例えば利回り4%の米国債を運用するとして、日本で0.9%でお金を借りるとする。
ここでの単純な金利差は 4% - 0.9% = 3.1% となる。
仮に1億円借りて、為替や税金などを一切無視して計算すると
- 支払い利息: 90万円
- 米国債利息: 400万円
- 差額: 310万円
となる。つまり日本で安くお金を調達できれば、海外の高金利商品を買うだけで円の利益を得やすことが出来る。 長期間のゼロ金利・マイナス金利政策によって、このような金利差による利益獲得のスキームが成立しやすくなっていたことは事実だと思う。 では実際、単純に米国債を買っておけばプラスかというと、そんな単純な話ではない。ドルでの投資になるので為替リスクがあるからだ(さっきの計算では無視した)。 さっきの例ではドル円が1年で5%円高になれば、円換算では損失が発生する。
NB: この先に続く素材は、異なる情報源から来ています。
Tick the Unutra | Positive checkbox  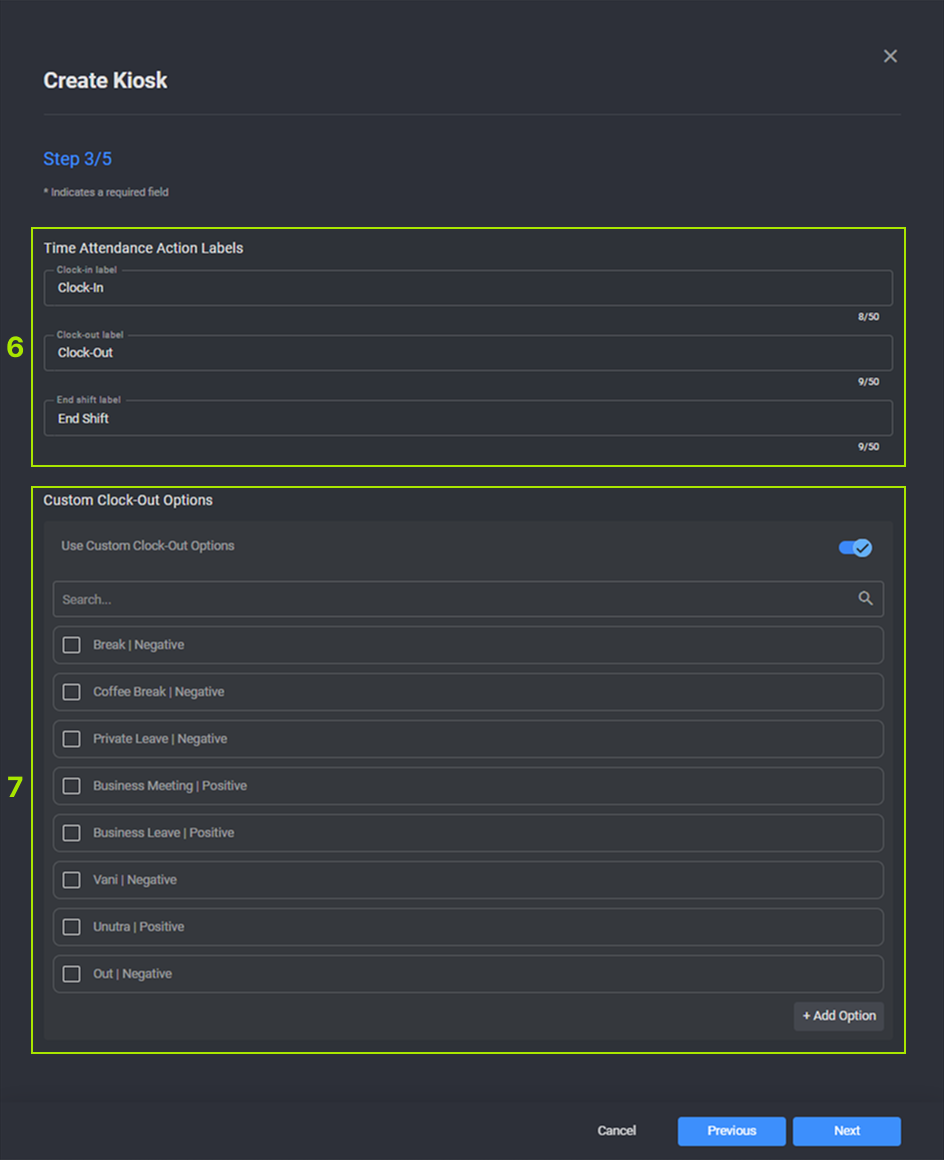click(x=72, y=927)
私も円高のときは米国株を買っていた記憶があるが、最近はあまり買ってない。 為替先物予約などで為替ヘッジすればリスクは抑えられるが、その場合も予約するための費用(ヘッジコスト)はかかるため、円安の恩恵をそのまま受けるということにはならない。
俺達は投資家と外貨に貢いでいただけ?
このように日銀が金利を低く維持すると、円を実質的に安く調達でき、投資家はその資金で海外の資産に投資を行う。 そうなると資産を持っている人、つまり借入能力がある人がこれまで述べてきたような恩恵を大きく受けることができる。 しかし、そうだとしても単純に「貢いできた」とまでは言えないのではないか。
低金利政策には以下のような景気への刺激効果もある。
- 企業の資金調達がしやすくなる
- 住宅ローンかりやすくなる
- 雇用が維持しやすい
- デフレ抑制
低金利政策だからと言って、副作用だけを見て結論づけなくても良い。 「金利」と目にしたとき以下のようにステップを分けて考える。
- 名目金利だけではなく、実質金利もセットで見る
- インフレの見通しと貸出金利を比較する
- 為替、ヘッジコスト、金融政策の効果を考える(必要に応じて)
なんとなく整理
金利が上がった、というニュースを見て財布の心配をするのではなく、インフレ率と比べて金利が高いかを見る。 そう考えると日本国は金利が上がった、と言っても実質金利を見るとまだかなり低い水準であることがわかる。 今までがラッキーだったと思って過ごすか、生活水準を維持・向上するために収入を上げようとかそういった行動への転換は自由に決めれば良い。
その他: 収入とインフレ率について
インフレ率同等以上に収入が増えないと、実質的には収入が下がっているのと同じだ。 これは、収入が上がってないのに物価が上がっているなら、同じお金で買えるものやサービスは減るという考え方によるもの。 金利の話とは切り離して考えたほうがよい。実質金利の話と、家計の実質所得は別。
- 去年: 年収500万円、支出400万円
- 今年: 年収500万円、物価 +2%
となった場合、去年と同じ生活水準を維持するには408万円かかる。つまり手元に残るお金は100万円から92万円に減る。
実質所得 = 名目所得 / 物価水準 という式になる。
インフレ局面であれば 賃金上昇率 - インフレ率 がマイナスであれば、実質所得は低下する。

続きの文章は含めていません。